眾人說起黑木崖之事,王誠提醒道:“要上黑木崖,教主和令狐少俠,卻還需掌握現在黑木崖的切口。”
上官雲等人聽了,都滿臉不自在。神情變得有些不好看。
任我行哦了一聲,看了看幾人,好奇道:“現在黑木崖上,還要什麼切口?”
王誠看向向問天,他是教主身邊最心腹的人,說這些東西沒這麼難為情。
向問天歎道:“都是楊蓮亭這混蛋弄出的惡心玩意,什麼文成武德、仁義英明,什麼千秋萬載、一統江湖,怎麼作賤人就怎麼來!”
王誠等也紛紛解說,把黑木崖上那一套阿諛奉承恬不知恥之詞說了一遍。
任我行聽得目瞪口呆,失聲笑道:“難怪這次找以前的老兄弟,大家夥二話不說,就跟著老子要乾他東方不敗,原來這裡麵還有這麼惡心玩意。
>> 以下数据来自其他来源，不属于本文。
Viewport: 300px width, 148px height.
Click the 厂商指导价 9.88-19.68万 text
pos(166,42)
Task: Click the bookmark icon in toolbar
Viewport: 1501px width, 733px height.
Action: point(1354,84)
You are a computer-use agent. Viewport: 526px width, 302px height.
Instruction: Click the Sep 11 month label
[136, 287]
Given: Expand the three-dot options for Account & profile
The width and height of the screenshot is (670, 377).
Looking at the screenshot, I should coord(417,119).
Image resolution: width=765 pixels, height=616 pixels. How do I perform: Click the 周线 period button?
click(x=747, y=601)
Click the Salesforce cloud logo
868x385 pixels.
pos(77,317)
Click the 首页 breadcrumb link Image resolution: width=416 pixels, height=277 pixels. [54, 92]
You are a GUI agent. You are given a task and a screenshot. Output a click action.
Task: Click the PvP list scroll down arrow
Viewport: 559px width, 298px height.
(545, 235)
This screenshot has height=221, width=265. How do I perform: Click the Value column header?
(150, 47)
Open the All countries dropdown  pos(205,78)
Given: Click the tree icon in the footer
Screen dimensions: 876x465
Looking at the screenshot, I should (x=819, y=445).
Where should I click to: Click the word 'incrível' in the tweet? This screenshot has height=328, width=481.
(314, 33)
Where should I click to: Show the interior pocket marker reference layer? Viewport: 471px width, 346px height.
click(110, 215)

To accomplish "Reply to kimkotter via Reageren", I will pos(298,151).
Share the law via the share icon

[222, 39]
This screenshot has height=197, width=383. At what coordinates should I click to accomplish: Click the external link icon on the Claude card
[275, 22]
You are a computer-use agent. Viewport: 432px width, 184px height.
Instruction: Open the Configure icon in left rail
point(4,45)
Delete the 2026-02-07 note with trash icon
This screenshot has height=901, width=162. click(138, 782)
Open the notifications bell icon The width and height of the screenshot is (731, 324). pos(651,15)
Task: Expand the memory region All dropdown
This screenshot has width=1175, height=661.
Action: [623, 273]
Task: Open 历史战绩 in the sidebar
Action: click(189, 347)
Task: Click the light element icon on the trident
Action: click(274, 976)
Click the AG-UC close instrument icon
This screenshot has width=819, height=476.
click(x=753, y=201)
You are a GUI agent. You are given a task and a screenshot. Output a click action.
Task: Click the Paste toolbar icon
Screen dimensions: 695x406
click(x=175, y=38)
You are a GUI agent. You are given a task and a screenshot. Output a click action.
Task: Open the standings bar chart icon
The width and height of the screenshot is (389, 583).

”
“東方不敗是得了失心瘋不成?”
上官雲和鮑大楚等人聞言,想起當年東方不敗獨戰五嶽群雄的英姿,有些感慨,歎了口氣,搖了搖頭。
令狐易衝跟著任我行一行人,大搖大擺來到河北平定州,看到消息點,放出最後一次消息,就跟著進了太行山脈。
經過幾十裡山道,渡過湍急險灘,過了幾個險要關卡,又到了一處水泊,大家上了小船,擺渡過去,沿著陡峭山道不斷向上行走,到達日月神教總壇黑木崖。
一夥人有了現任白虎堂堂主上官雲的帶領,輕易就上了黑木崖,通過幾道鐵閘門,上了竹吊簍,轉運四次,才上得日月神教大殿。
令狐易衝扮成普通幫眾,和任盈盈抬著任我行,看見上官雲小心翼翼賄賂那各殿守衛,心中對魔教更加鄙夷。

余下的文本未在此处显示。